Texte cité ->

* * * * *

Table rase © Erwan Meritte

Coup de cœur pour les formidables filles de Table rase

La pièce québécoise, Table rase, adaptée par Charlotte Monnier et mise en scène par Sylvy Ferrus, bouleverse.

Table rase © Erwan Meritte

En choisissant d’adapter Table rase de la Québécoise Catherine Chabot, Charlotte Monnier, nous fait découvrir un texte d’une grande force émotionnelle. Mis en scène par Sylvy Ferrus, ce spectacle, interprété par six comédiennes talentueuses, est une des belles surprises de cette saison.

Six jeunes femmes débarquent dans le chalet où elles ont l’habitude de se réunir pour faire la fête. Les soirées entre filles sont toujours magiques et de surprenantes. Cette fois-ci, ce n’est pas comme d’habitude. Elles ont quelque chose d’important à faire. Ces demoiselles se connaissaient depuis l’enfance. Elles ont habité la même rue, fréquenté la même école, arpenté ensemble les chemins de la vie. Elles sont grandes maintenant. La trentaine ce n’est pas rien, c’est un cap. Il va falloir dire adieu à la légèreté de la jeunesse. Leur avenir se dessine avec tous les aléas du passé. Pour avancer, il va falloir faire des choix voire faire table rase de leur vie d’avant.

* * * * *

Extraits de données ->
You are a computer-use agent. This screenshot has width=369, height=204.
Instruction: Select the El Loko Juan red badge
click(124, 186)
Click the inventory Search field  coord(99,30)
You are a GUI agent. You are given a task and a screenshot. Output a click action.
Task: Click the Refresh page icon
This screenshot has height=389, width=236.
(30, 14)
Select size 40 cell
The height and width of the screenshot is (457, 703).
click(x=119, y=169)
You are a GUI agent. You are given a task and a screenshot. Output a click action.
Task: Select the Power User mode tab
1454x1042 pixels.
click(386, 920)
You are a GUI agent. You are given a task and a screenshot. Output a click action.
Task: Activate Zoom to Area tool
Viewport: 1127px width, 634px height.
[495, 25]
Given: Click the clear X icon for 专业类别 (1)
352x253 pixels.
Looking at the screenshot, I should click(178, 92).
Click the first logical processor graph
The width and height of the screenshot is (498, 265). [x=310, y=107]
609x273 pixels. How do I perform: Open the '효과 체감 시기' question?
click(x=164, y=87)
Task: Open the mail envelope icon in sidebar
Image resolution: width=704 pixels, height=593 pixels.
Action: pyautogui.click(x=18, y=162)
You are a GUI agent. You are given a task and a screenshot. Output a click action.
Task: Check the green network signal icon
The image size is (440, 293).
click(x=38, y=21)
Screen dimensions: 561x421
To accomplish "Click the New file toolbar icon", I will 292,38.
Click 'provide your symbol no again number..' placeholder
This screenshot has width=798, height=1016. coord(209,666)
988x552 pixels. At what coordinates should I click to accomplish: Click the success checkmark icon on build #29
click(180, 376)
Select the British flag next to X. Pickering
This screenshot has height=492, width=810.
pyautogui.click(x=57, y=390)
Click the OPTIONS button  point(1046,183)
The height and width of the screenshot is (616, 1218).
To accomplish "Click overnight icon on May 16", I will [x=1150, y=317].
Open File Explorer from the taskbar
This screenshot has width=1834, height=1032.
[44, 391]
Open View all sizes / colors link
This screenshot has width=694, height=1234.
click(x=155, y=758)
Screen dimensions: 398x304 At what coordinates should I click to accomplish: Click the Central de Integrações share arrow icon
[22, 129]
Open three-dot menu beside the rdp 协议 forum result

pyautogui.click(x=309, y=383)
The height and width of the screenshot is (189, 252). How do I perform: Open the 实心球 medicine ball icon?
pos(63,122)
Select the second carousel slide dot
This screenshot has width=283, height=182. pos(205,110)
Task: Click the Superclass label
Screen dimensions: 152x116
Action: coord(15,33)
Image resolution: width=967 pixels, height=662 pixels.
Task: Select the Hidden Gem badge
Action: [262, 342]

* * * * *

Consignes ->
1. Recopiez la critique de Table rase sans la moindre modification, de « En choisissant d’adapter » jusqu'à « de cette saison. » inclus.
2. Réécrivez les enregistrements depuis leur début jusqu'à la ligne contenant « click(386, 920) » incluse, en remplaçant « screenshot » par « image » sans rien changer d'autre. Ne donnez que ces lignes.

Corrigés complets ->
1.
En choisissant d’adapter Table rase de la Québécoise Catherine Chabot, Charlotte Monnier, nous fait découvrir un texte d’une grande force émotionnelle. Mis en scène par Sylvy Ferrus, ce spectacle, interprété par six comédiennes talentueuses, est une des belles surprises de cette saison.

2.
You are a computer-use agent. This image has width=369, height=204.
Instruction: Select the El Loko Juan red badge
click(124, 186)
Click the inventory Search field  coord(99,30)
You are a GUI agent. You are given a task and a image. Output a click action.
Task: Click the Refresh page icon
This image has height=389, width=236.
(30, 14)
Select size 40 cell
The height and width of the image is (457, 703).
click(x=119, y=169)
You are a GUI agent. You are given a task and a image. Output a click action.
Task: Select the Power User mode tab
1454x1042 pixels.
click(386, 920)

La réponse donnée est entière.